En 1516 se desmanteló por orden de Cisneros, aunque fue restaurado más tarde. La fortaleza de Javier es conocida sobre todo por ser el hogar de San Francisco. Se conserva el aposento del santo -abierto al público- y un crucifijo que según la tradición popular sudó sangre el día en el que el misionero falleció en China. En estos momentos se ha convertido en un lugar de peregrinación religiosa.

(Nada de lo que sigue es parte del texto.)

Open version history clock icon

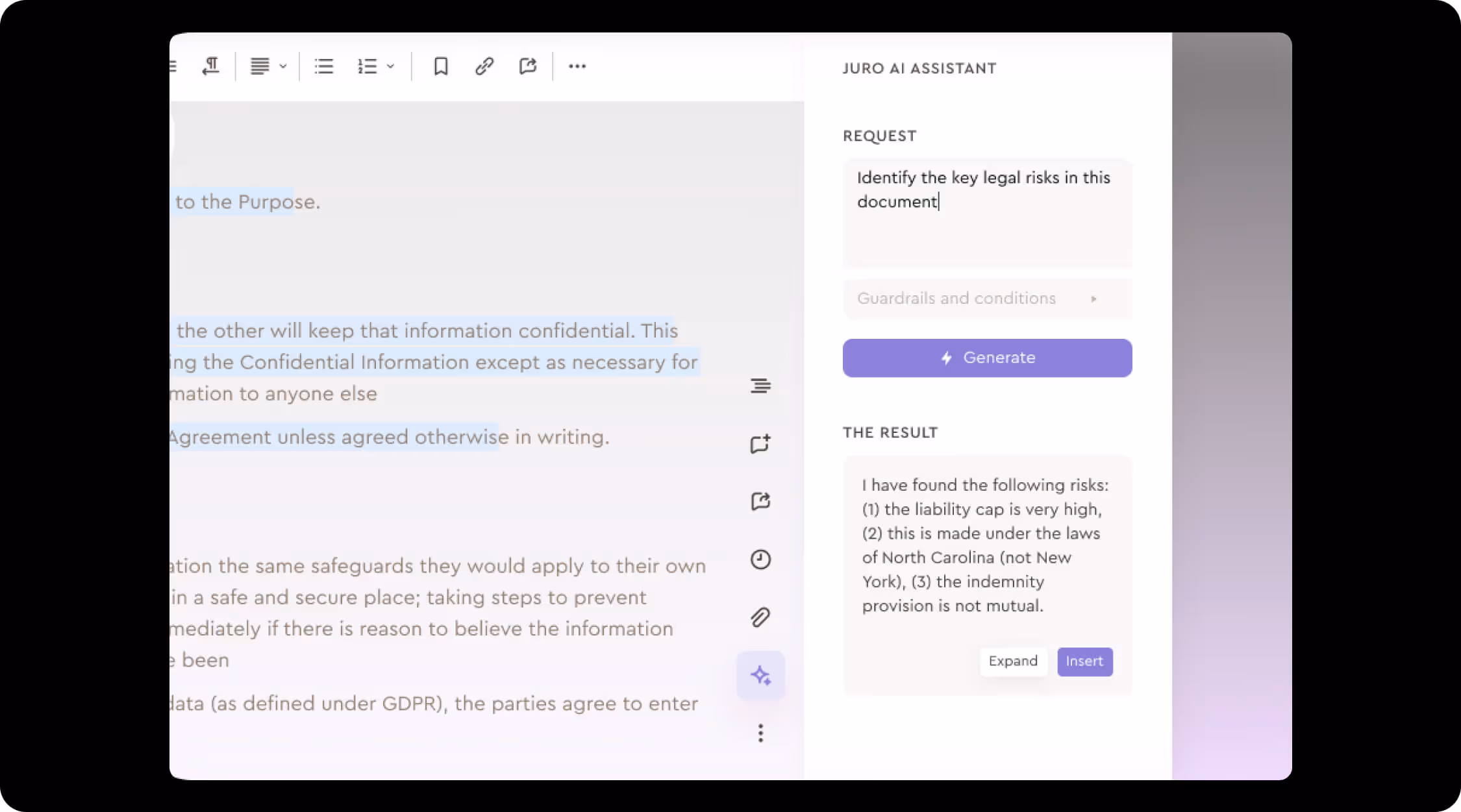(760, 560)
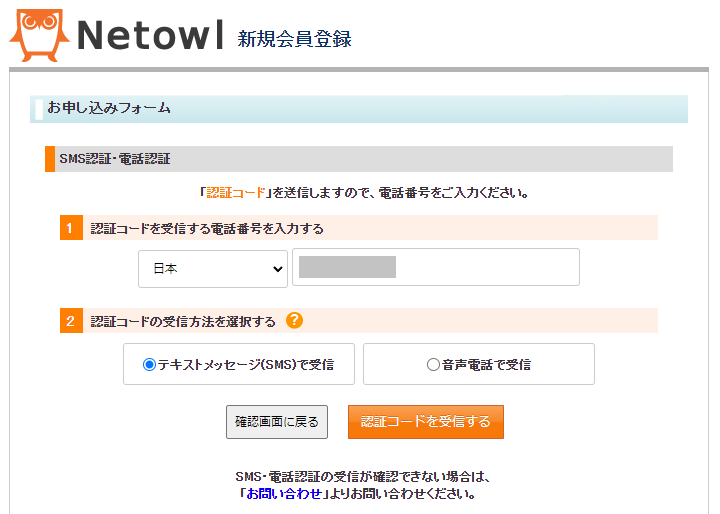Image resolution: width=720 pixels, height=514 pixels.
Task: Select the 音声電話で受信 radio button
Action: tap(433, 365)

El castillo se divide en varias zonas; la puerta principal, a la que se llega mediante un puente levadizo que salva el foso; el Patio de Armas, con un aljibe; la poterna, puerta situada al final del patio y por la que se accede al interior de la edificación; la torre del Santo Cristo, a cuya derecha se halla la capilla del Cristo sus paredes están decoradas con pinturas murales sobre la danza de la muerte; la Torre del Homenaje, llamada también la Torraza o torre de San Miguel; la sala Grande, situada enfrente de la capilla; el antiguo comedor, la cocina, la chimenea y el cuarto de estar, de cuyas paredes cuelgan algunas muestras de pintura española y flamenca; y la Sala de Capellanes, que sirvió de vivienda a estos religiosos a partir del siglo XVII. Adosada al castillo se encuentra una basílica de estilo neogótico (S. XVII), de la Anunciación, que guarda un bello retablo rococó.